Przepisy powinny przewidywać sytuacje usprawiedliwiające jazdę z przekroczeniem dopuszczalnej prędkości o więcej niż 50 km/h na obszarze zabudowanym, gdy jest taka konieczność. Chodzi raczej o takie sytuacje, jak potrzeba ratowania życia lub zdrowia, np. odwożenie chorego dziecka lub rodzącej żony do szpitala.
Nie lekceważmy błędu w pomiarze
W odniesieniu do ewentualnego błędu w pomiarze prędkości TK stwierdził, że okoliczność ta może być uwzględniona w ramach postępowania administracyjnego − zarówno na etapie wydawania decyzji przez starostę, jak i na etapie jej kontroli przez Samorządowe Kolegium Odwoławcze, a następnie przez wojewódzki sąd administracyjny. Poza tym trybunał zwrócił uwagę, że można wykazać błędny pomiar prędkości również w postępowaniu przed sądem karnym (w postępowaniu wykroczeniowym).

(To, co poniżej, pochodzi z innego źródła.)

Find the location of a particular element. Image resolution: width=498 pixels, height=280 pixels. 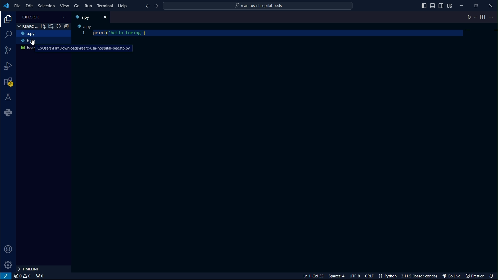

file menu is located at coordinates (17, 5).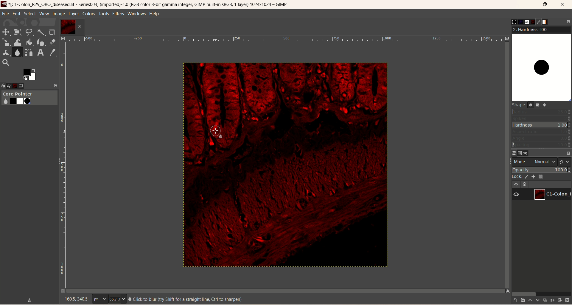 The image size is (572, 305). I want to click on cursor, so click(218, 132).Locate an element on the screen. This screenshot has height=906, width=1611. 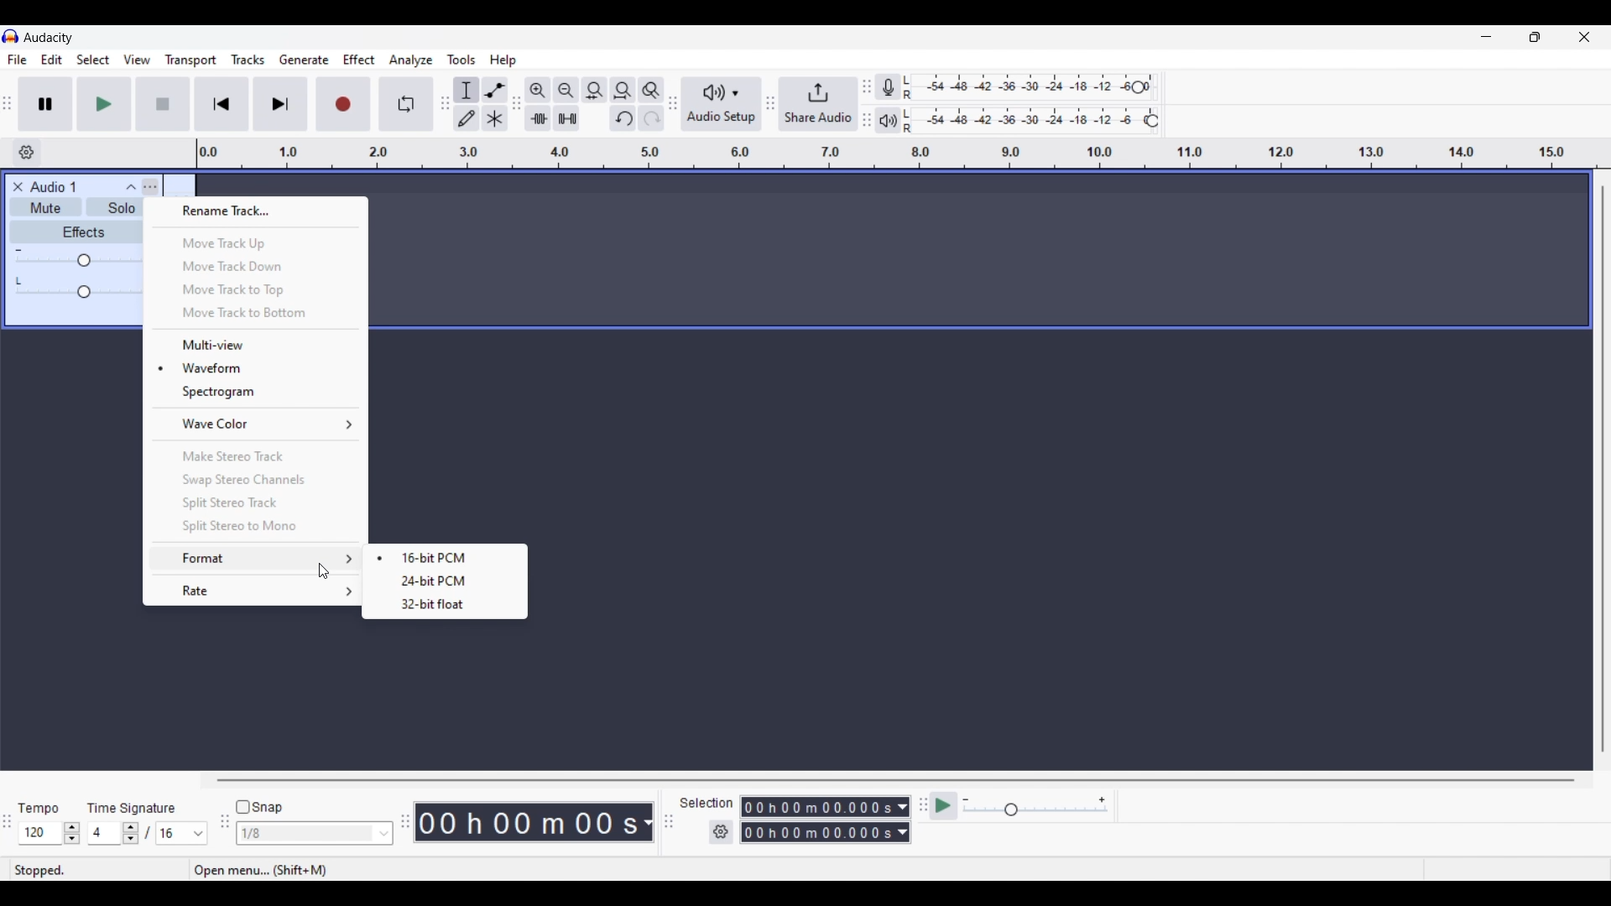
Playback meter is located at coordinates (899, 120).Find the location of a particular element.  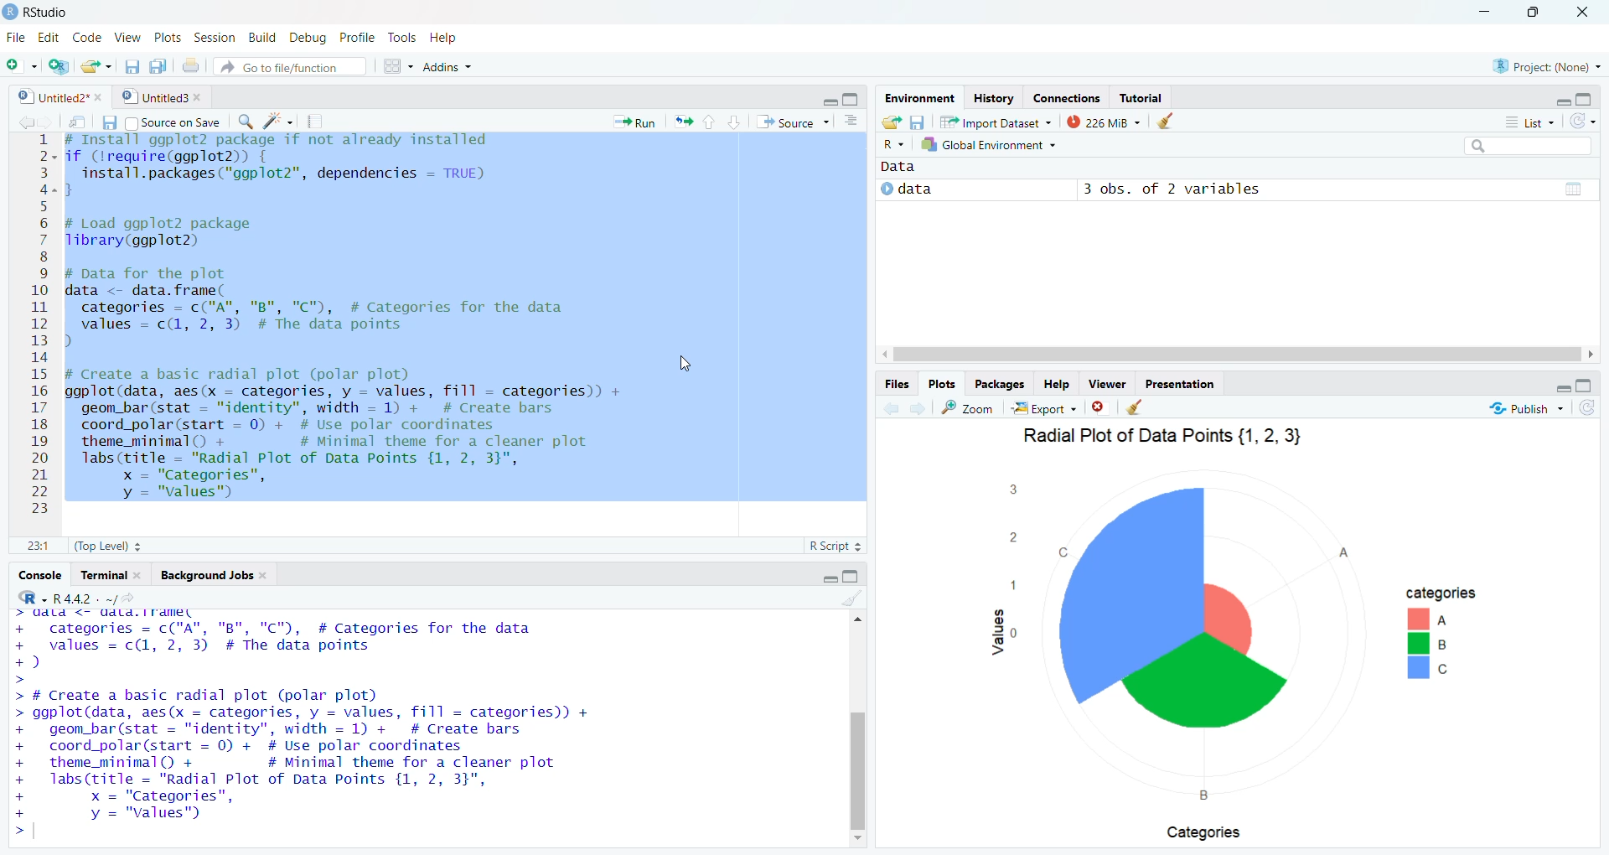

Minimize is located at coordinates (826, 578).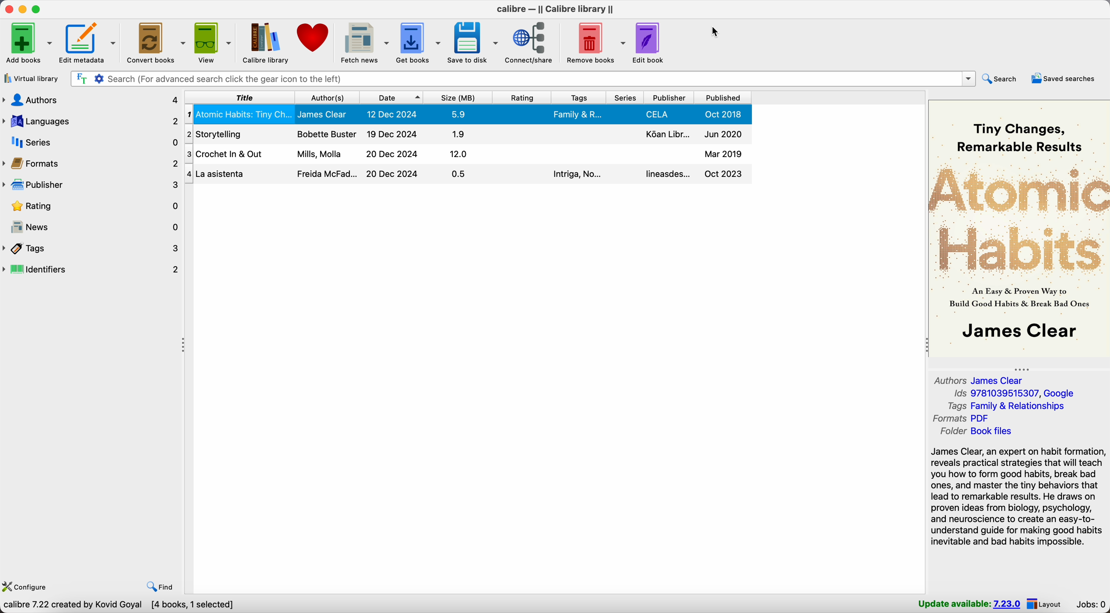  Describe the element at coordinates (366, 42) in the screenshot. I see `fetch news` at that location.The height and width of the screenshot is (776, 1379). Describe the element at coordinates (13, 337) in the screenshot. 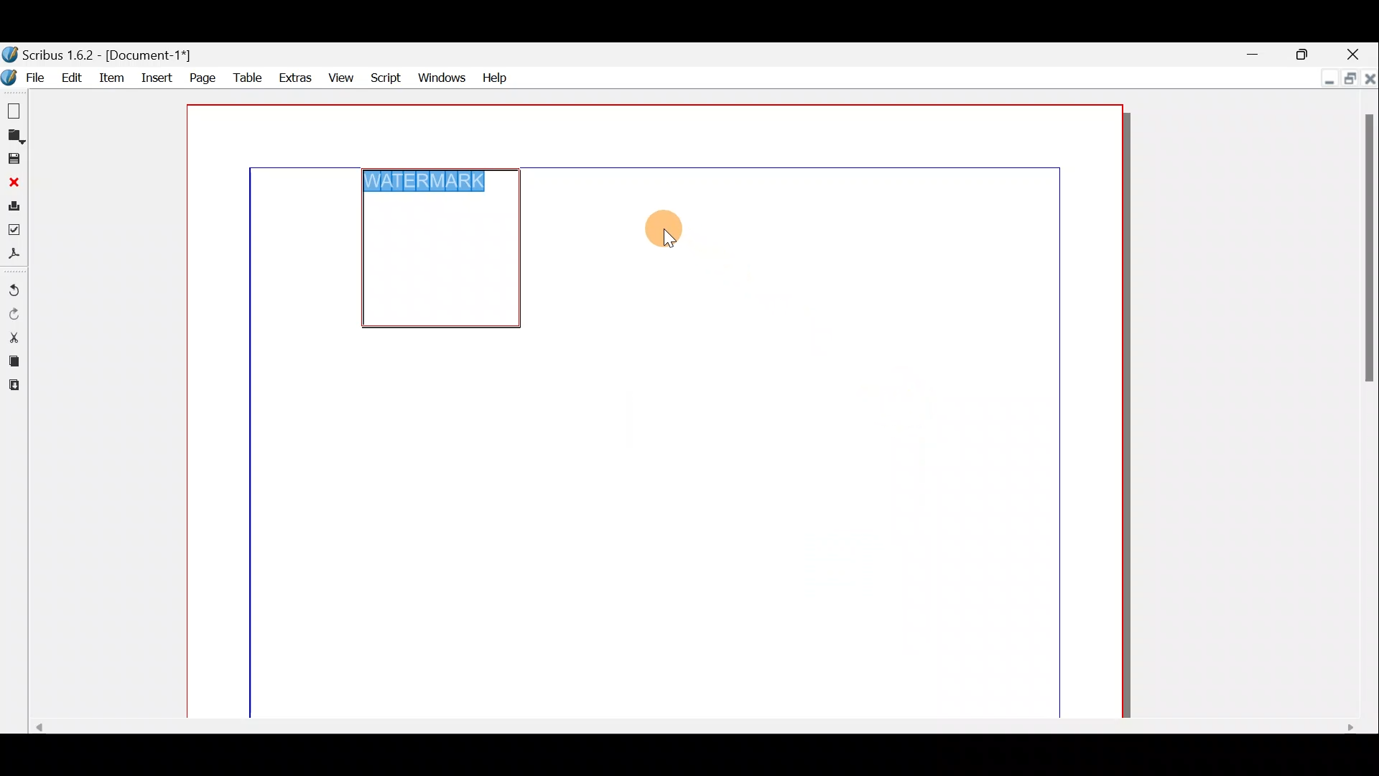

I see `Cut` at that location.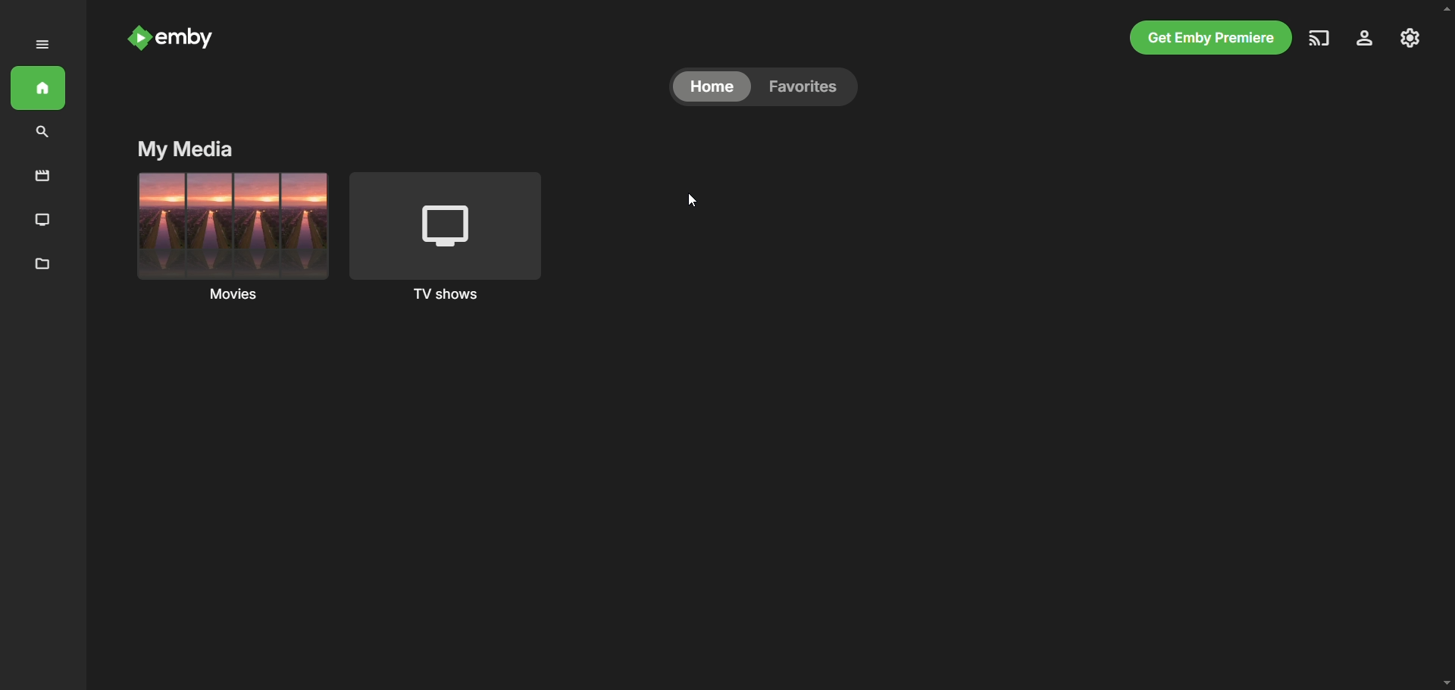 This screenshot has width=1455, height=690. I want to click on expand, so click(43, 45).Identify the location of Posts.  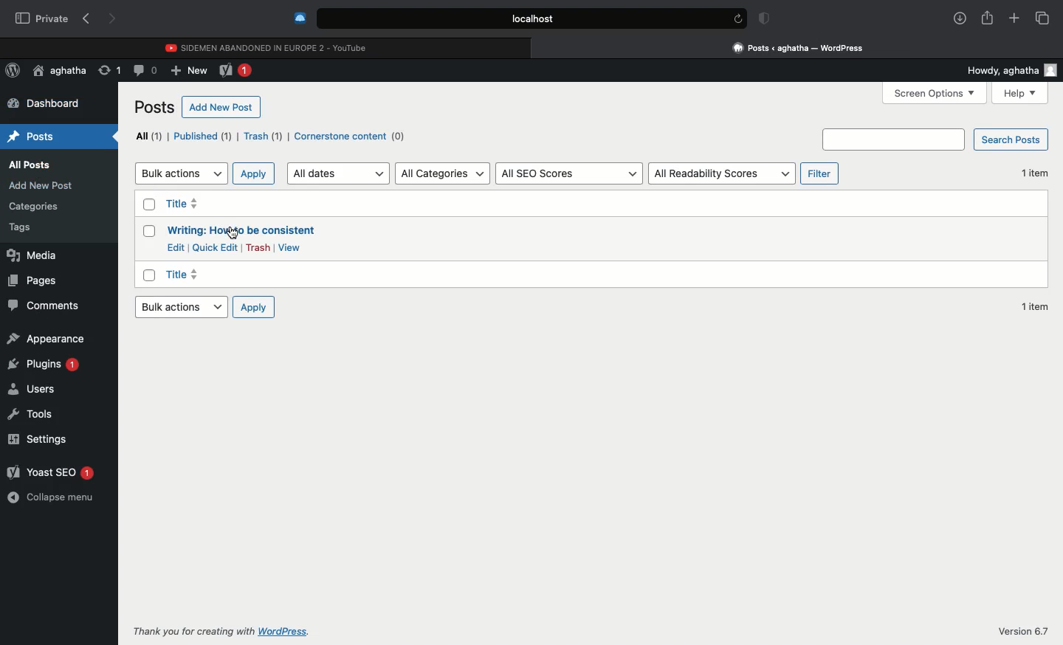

Skutkiem tego może być nawet uniewinnienie kierowcy. To z kolei umożliwia wznowienie postępowania administracyjnego zakończonego ostateczną decyzją o zatrzymaniu prawa jazdy, ponieważ ustalenie, że pomiar prędkości był błędny, jest nowym, istotnym dla sprawy faktem. Problem polega na tym, że do końca takiego postępowania kierowca najczęściej zdąży już odzyskać prawo jazdy, gdyż upłynie trzymiesięczny termin, na który zostało zatrzymane.
wyrok Trybunału Konstytucyjnego z 11 października 2016 r., K 24/15.